COVID-19: Bald men at higher risk of severe case, research finds
Bald men may be at higher risk of suffering from severe COVID-19 symptoms, emerging evidence suggests.
The link is so strong that some researchers are suggesting baldness should be considered a risk factor called the “Gabrin sign,” after the first physician to die of COVID-19 in the United States, Dr. Frank Gabrin, who was bald.
The lead author of the key study behind the association, Professor Carlos Wambier of Brown University, said, “We really think that baldness is a perfect predictor of severity.”
Since the beginning of the outbreak in Wuhan, China, in January, data has shown that men are more likely to die after getting Coronavirus. In the UK, a report this week from Public Health England found that working-age males were twice as likely as females to die after being diagnosed with COVID-19.
Until recently, scientists had been at a loss as to why this might be pointing to factors such as lifestyle, smoking and immune system differences between the sexes.
But increasingly, they believe it could be because male sex hormones like testosterone may play a part, not only in hair loss, but also in boosting Coronavirus’ ability to attack cells.

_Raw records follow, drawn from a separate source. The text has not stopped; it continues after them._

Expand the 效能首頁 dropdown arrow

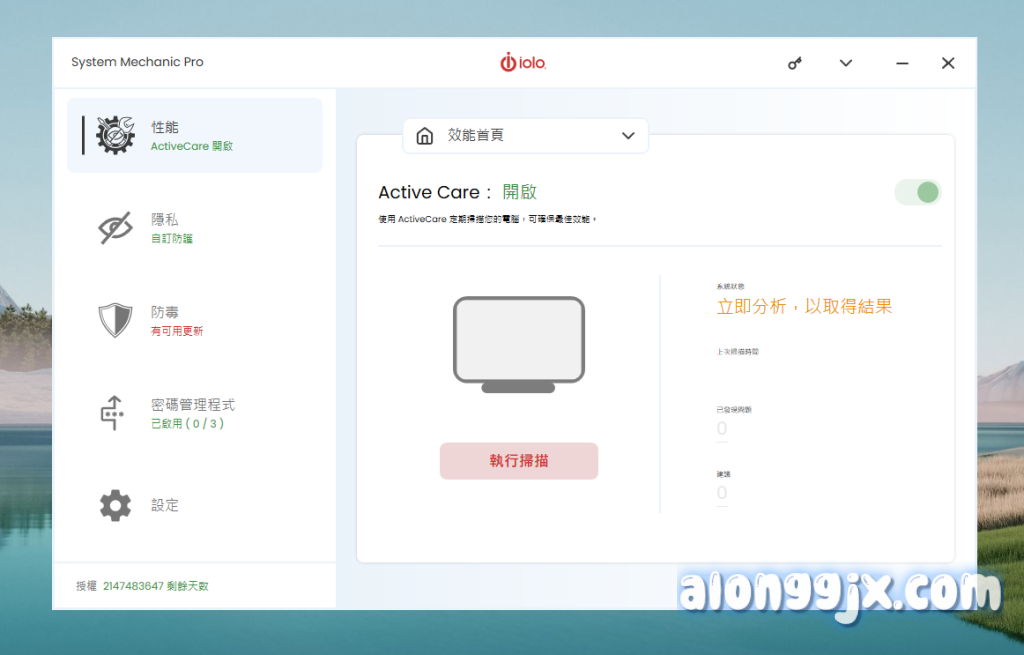pos(628,136)
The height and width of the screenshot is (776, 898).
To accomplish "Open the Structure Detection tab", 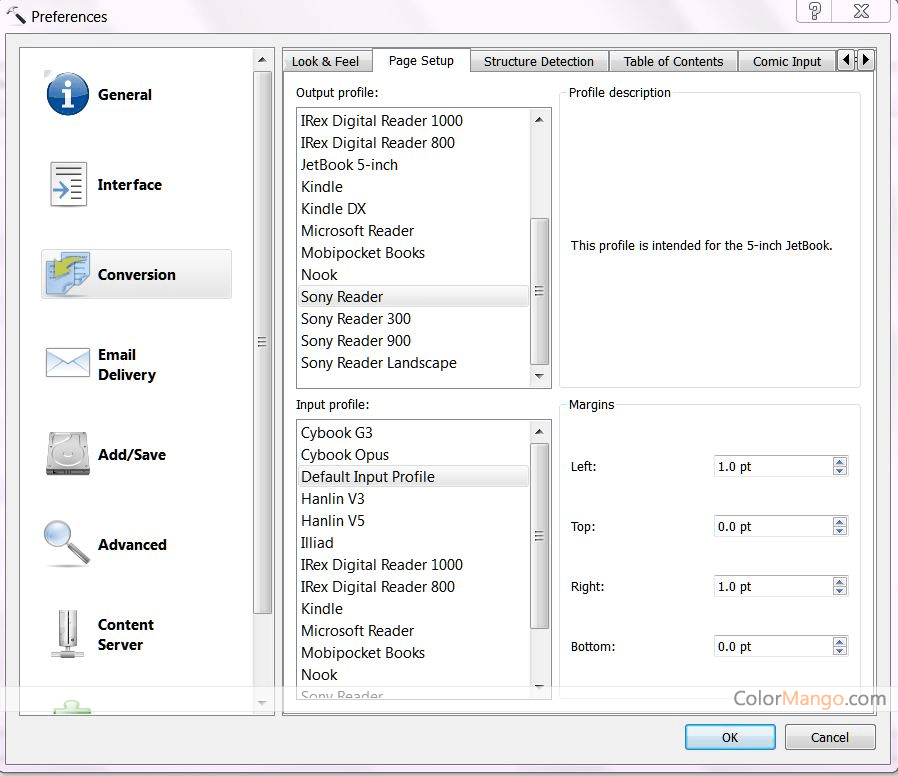I will point(538,61).
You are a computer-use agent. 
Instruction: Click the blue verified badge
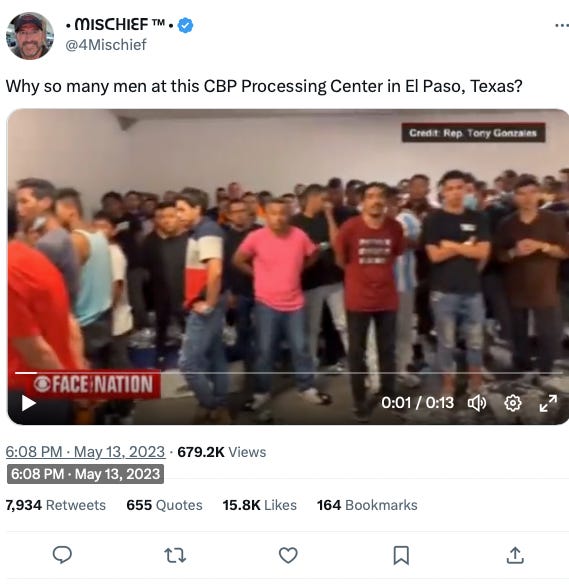click(x=185, y=25)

This raises the possibility that treatments suppressing these hormones, such as those used for baldness, as well as diseases like prostate cancer, could be used to slow the virus down, giving patients time to fight it off. “We think androgens or male hormones are definitely the gateway for the virus to enter our cells,” said Wambier.
As well as the trial being discussed, using baldness drugs in the US, a separate trial has been launched by Matthew Rettig, an oncologist at UC Los Angeles, in 200 veterans in Los Angeles, Seattle and New York, using prostate cancer drugs.

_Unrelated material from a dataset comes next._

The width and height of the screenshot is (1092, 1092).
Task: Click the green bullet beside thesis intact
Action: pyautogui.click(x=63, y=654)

The trials follow two small studies in Spain led by Wambier, which found that a disproportionately high number of men with male pattern baldness were admitted to hospital with COVID-19.
In one study, 79 per cent of the men suffering from COVID-19 in three Madrid hospitals were bald. The study of 122 patients, published in the Journal of the American Academy of Dermatology followed an earlier piece of work among 41 patients in Spanish hospitals, which found 71 per cent were bald. The background rate of baldness in white men of a similar age to the patients studied is between 31 and 53 per cent. A similar correlation was found in the study among smaller numbers of women with hair loss linked to androgens.
Other scientists said more work needed to be done, but were excited by the potential link.